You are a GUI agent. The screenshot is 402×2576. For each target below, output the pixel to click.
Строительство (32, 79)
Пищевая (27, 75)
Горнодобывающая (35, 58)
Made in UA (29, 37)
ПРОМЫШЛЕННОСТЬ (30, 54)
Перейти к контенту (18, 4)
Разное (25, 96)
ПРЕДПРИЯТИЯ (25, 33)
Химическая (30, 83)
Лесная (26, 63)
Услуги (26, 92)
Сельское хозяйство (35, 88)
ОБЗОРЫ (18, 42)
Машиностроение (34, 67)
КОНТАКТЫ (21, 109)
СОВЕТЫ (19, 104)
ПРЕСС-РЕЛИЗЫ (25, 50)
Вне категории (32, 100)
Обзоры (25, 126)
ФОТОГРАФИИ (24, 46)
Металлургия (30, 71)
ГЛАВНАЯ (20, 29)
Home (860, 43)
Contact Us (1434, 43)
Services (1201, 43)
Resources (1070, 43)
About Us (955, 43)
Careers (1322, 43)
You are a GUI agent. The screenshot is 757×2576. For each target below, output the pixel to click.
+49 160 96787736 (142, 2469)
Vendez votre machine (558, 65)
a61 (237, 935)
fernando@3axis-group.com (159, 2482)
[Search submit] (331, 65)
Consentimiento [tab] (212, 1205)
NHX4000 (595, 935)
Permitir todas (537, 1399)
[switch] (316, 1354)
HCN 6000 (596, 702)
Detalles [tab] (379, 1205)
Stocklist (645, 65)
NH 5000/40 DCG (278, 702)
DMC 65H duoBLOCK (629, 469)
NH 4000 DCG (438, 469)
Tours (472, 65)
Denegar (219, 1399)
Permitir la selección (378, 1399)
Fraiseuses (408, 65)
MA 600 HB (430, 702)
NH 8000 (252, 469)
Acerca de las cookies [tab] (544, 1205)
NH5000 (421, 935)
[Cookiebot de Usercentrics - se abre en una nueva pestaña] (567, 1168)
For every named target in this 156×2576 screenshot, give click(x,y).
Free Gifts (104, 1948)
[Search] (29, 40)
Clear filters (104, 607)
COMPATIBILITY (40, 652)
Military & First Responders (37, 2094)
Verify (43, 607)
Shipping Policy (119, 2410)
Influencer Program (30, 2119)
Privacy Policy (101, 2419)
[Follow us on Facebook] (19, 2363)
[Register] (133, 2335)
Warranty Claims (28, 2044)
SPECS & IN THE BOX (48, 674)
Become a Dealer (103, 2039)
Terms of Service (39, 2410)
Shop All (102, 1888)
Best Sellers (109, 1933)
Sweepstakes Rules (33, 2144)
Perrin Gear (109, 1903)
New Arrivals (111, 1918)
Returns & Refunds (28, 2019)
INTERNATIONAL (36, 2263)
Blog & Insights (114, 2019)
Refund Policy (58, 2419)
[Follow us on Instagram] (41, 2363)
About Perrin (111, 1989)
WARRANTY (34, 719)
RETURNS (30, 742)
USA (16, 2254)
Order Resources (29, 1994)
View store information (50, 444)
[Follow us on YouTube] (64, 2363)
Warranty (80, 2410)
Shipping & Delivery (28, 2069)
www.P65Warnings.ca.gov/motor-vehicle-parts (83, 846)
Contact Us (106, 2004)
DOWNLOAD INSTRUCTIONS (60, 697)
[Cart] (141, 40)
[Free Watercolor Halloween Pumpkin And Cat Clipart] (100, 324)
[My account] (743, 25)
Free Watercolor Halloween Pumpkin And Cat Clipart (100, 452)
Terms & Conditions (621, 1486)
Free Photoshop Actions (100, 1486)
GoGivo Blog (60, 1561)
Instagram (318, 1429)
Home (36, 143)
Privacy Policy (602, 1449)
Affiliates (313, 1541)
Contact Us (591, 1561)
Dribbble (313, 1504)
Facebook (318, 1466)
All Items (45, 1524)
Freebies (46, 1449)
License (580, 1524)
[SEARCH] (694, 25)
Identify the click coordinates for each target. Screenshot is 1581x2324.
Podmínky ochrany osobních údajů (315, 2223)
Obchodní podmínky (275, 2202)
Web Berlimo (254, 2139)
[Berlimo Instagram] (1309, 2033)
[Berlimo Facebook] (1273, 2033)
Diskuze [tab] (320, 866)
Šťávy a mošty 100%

•••••

Brief - A verbatim transcription is needed of the lines above, starting at the line with "Returns & Refunds (28, 2019)" and ending at the line with "Privacy Policy (602, 1449)", both included, and of nothing else.

Output of the task -
Returns & Refunds (28, 2019)
INTERNATIONAL (36, 2263)
Blog & Insights (114, 2019)
Refund Policy (58, 2419)
[Follow us on Instagram] (41, 2363)
About Perrin (111, 1989)
WARRANTY (34, 719)
RETURNS (30, 742)
USA (16, 2254)
Order Resources (29, 1994)
View store information (50, 444)
[Follow us on YouTube] (64, 2363)
Warranty (80, 2410)
Shipping & Delivery (28, 2069)
www.P65Warnings.ca.gov/motor-vehicle-parts (83, 846)
Contact Us (106, 2004)
DOWNLOAD INSTRUCTIONS (60, 697)
[Cart] (141, 40)
[Free Watercolor Halloween Pumpkin And Cat Clipart] (100, 324)
[My account] (743, 25)
Free Watercolor Halloween Pumpkin And Cat Clipart (100, 452)
Terms & Conditions (621, 1486)
Free Photoshop Actions (100, 1486)
GoGivo Blog (60, 1561)
Instagram (318, 1429)
Home (36, 143)
Privacy Policy (602, 1449)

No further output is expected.